Items from a dataset
□ □ □ □ □ □ □

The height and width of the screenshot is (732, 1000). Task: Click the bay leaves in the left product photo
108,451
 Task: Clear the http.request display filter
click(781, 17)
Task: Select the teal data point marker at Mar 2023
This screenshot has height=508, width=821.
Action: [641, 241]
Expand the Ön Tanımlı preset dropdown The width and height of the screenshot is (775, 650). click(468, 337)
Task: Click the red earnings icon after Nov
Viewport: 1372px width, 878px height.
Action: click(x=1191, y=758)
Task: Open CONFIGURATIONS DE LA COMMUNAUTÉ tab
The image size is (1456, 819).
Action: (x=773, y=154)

□ □ □ □ □ □ □

Can you update the records above by replacing every "Task" with "Instruction" and leaving everything else unchanged?

The height and width of the screenshot is (732, 1000). Instruction: Click the bay leaves in the left product photo
108,451
 Instruction: Clear the http.request display filter
click(781, 17)
Instruction: Select the teal data point marker at Mar 2023
This screenshot has height=508, width=821.
Action: [641, 241]
Expand the Ön Tanımlı preset dropdown The width and height of the screenshot is (775, 650). click(468, 337)
Instruction: Click the red earnings icon after Nov
Viewport: 1372px width, 878px height.
Action: click(x=1191, y=758)
Instruction: Open CONFIGURATIONS DE LA COMMUNAUTÉ tab
The image size is (1456, 819).
Action: (x=773, y=154)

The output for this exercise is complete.